Please reproduce the data below exactly, from the first line through the line containing "Enable the B学习站助手", and leave every later line out.

★ ★ ★ ★ ★ ★ ★

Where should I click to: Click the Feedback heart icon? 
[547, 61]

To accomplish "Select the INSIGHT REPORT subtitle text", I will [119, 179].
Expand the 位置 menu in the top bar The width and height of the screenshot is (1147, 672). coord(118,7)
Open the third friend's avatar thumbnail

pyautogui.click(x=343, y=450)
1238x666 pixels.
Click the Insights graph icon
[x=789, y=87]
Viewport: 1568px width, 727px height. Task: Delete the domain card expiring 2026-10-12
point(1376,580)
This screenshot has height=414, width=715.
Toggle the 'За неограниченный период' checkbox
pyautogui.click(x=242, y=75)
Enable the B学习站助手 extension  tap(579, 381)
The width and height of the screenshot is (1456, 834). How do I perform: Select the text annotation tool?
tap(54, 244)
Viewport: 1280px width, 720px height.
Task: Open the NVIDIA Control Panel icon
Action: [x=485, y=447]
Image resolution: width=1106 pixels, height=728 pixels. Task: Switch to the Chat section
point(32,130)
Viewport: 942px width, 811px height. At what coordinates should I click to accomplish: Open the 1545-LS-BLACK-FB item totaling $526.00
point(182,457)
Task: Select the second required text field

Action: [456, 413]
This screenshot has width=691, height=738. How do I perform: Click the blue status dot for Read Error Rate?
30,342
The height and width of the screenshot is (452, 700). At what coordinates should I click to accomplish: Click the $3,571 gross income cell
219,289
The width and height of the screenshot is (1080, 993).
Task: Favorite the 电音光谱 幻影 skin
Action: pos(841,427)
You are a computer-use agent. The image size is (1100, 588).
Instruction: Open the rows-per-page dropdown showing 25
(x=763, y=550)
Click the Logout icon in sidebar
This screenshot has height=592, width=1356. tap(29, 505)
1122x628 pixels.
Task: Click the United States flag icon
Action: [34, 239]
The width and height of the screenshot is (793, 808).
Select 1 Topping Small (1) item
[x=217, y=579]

★ ★ ★ ★ ★ ★ ★

• RESPONSE AREA:
Where should I click to: Click the Feedback heart icon? 
[547, 61]

To accomplish "Select the INSIGHT REPORT subtitle text", I will [119, 179].
Expand the 位置 menu in the top bar The width and height of the screenshot is (1147, 672). coord(118,7)
Open the third friend's avatar thumbnail

pyautogui.click(x=343, y=450)
1238x666 pixels.
Click the Insights graph icon
[x=789, y=87]
Viewport: 1568px width, 727px height. Task: Delete the domain card expiring 2026-10-12
point(1376,580)
This screenshot has height=414, width=715.
Toggle the 'За неограниченный период' checkbox
pyautogui.click(x=242, y=75)
Enable the B学习站助手 extension  tap(579, 381)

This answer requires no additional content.